(Records for locating described items)
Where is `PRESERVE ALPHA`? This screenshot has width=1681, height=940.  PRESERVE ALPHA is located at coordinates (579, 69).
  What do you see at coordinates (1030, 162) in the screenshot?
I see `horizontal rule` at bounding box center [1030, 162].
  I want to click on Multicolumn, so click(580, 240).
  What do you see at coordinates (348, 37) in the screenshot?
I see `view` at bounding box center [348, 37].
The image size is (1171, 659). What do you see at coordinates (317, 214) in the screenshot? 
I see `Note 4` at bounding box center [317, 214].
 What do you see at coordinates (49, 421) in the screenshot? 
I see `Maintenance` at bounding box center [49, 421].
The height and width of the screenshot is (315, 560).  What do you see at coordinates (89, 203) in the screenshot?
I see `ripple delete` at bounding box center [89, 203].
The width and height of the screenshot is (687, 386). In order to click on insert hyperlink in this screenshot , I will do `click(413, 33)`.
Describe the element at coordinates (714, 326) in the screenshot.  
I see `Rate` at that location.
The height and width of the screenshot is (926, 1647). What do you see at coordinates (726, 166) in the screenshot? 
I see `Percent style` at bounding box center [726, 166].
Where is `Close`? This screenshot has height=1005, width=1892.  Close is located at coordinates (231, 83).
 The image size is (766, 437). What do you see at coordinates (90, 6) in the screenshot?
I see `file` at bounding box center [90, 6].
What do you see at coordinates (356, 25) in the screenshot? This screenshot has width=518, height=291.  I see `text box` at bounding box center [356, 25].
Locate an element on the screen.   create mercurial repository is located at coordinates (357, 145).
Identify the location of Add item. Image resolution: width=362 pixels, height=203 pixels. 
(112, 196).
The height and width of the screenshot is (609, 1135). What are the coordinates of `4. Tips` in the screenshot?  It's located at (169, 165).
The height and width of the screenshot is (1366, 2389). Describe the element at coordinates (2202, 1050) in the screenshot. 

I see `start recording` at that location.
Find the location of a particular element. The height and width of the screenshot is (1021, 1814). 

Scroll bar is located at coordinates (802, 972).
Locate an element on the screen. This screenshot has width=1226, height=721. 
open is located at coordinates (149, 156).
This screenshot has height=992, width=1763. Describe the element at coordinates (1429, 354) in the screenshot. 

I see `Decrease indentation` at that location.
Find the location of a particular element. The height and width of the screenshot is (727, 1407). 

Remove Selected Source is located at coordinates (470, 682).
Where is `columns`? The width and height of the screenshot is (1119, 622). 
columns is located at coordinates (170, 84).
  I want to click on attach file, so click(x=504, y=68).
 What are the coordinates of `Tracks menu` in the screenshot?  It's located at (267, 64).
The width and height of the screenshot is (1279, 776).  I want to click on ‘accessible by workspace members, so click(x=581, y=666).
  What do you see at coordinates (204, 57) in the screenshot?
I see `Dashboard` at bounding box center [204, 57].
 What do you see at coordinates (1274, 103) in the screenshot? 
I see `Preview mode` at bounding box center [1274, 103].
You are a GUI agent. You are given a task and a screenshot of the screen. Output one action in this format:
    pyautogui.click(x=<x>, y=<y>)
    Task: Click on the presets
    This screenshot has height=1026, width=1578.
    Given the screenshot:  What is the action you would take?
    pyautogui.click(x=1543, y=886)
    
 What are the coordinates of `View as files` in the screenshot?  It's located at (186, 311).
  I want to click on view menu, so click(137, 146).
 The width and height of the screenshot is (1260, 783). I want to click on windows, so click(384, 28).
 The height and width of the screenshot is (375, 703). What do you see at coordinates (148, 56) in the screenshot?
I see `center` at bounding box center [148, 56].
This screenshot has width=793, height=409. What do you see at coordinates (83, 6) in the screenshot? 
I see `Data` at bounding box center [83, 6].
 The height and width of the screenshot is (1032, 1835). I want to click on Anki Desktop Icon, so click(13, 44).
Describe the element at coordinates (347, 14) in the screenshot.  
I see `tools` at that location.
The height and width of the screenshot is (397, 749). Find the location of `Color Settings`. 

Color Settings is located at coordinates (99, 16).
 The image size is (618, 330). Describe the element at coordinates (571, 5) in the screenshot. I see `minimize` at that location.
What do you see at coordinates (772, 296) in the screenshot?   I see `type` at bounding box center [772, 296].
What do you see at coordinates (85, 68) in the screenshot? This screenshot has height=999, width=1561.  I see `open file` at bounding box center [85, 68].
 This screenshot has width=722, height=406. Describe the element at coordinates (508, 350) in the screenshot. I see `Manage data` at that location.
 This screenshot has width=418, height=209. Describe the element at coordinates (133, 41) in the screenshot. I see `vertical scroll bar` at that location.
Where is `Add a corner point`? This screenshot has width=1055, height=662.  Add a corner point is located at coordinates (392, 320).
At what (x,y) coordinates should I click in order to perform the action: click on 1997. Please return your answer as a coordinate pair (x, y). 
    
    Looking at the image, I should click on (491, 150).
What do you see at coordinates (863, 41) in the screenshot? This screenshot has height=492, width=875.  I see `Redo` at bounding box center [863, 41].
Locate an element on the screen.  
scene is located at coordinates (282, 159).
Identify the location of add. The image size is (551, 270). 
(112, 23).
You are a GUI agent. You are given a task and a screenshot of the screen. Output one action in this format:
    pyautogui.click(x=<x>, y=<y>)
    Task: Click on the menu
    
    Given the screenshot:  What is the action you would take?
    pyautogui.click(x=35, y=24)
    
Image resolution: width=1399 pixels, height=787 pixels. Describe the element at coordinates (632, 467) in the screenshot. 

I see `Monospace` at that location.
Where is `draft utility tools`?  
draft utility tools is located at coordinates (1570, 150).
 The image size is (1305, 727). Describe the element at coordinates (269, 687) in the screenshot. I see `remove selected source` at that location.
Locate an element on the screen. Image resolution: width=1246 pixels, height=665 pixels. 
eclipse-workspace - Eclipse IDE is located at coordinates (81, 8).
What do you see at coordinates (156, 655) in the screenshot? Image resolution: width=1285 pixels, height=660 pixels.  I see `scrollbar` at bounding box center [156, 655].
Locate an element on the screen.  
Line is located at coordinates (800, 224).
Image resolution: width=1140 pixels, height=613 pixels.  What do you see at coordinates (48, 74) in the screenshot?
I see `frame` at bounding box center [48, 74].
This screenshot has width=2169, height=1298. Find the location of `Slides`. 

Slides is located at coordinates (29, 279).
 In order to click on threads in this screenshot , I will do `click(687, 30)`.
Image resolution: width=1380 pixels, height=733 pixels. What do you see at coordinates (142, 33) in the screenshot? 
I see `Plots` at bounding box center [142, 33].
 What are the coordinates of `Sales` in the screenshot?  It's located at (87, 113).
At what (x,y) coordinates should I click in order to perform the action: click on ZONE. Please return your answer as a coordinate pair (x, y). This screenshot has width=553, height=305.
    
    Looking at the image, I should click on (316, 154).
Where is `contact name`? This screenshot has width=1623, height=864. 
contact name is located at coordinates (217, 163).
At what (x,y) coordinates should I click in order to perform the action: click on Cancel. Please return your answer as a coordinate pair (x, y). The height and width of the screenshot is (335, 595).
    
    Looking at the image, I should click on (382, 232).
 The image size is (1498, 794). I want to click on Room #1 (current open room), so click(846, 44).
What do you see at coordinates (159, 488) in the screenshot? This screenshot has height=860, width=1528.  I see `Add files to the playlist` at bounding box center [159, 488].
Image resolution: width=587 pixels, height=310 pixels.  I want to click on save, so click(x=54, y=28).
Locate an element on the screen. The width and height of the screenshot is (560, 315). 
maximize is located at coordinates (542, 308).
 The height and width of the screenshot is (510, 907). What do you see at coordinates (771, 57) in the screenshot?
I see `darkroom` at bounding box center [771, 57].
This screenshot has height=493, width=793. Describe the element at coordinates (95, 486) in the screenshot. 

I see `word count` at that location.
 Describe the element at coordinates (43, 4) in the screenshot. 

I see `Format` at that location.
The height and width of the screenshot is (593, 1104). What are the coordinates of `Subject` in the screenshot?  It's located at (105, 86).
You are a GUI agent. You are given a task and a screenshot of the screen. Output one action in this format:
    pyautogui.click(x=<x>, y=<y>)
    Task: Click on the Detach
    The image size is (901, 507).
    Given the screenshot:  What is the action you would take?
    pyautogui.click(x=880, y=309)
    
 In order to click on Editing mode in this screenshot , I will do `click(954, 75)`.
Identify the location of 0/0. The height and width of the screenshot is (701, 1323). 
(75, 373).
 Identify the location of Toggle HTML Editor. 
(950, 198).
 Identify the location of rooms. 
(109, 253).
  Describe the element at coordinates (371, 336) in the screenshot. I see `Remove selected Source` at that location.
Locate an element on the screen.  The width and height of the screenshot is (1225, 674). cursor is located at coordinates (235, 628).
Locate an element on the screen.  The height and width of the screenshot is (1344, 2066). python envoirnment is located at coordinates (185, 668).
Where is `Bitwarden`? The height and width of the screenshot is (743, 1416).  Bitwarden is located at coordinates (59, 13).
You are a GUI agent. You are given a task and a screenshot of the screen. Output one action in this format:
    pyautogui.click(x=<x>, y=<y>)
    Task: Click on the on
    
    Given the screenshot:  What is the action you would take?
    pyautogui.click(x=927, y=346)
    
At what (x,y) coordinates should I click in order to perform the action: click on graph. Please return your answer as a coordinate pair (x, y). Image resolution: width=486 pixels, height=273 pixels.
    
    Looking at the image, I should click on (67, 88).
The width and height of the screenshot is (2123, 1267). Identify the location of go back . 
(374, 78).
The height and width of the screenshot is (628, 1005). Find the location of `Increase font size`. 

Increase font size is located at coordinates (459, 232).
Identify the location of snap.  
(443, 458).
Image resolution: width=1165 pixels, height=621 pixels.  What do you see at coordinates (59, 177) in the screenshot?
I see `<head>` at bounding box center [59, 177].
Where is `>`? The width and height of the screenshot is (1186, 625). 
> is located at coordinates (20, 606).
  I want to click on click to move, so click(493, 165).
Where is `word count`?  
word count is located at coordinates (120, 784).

> **EXERCISE**:
Reproduce the records word for word, from their first line up to and including the line containing "center [49, 421].".

> **COMPLETED TASK**:
Where is `PRESERVE ALPHA`? This screenshot has width=1681, height=940.  PRESERVE ALPHA is located at coordinates (579, 69).
  What do you see at coordinates (1030, 162) in the screenshot?
I see `horizontal rule` at bounding box center [1030, 162].
  I want to click on Multicolumn, so click(580, 240).
  What do you see at coordinates (348, 37) in the screenshot?
I see `view` at bounding box center [348, 37].
The image size is (1171, 659). What do you see at coordinates (317, 214) in the screenshot? 
I see `Note 4` at bounding box center [317, 214].
 What do you see at coordinates (49, 421) in the screenshot? 
I see `Maintenance` at bounding box center [49, 421].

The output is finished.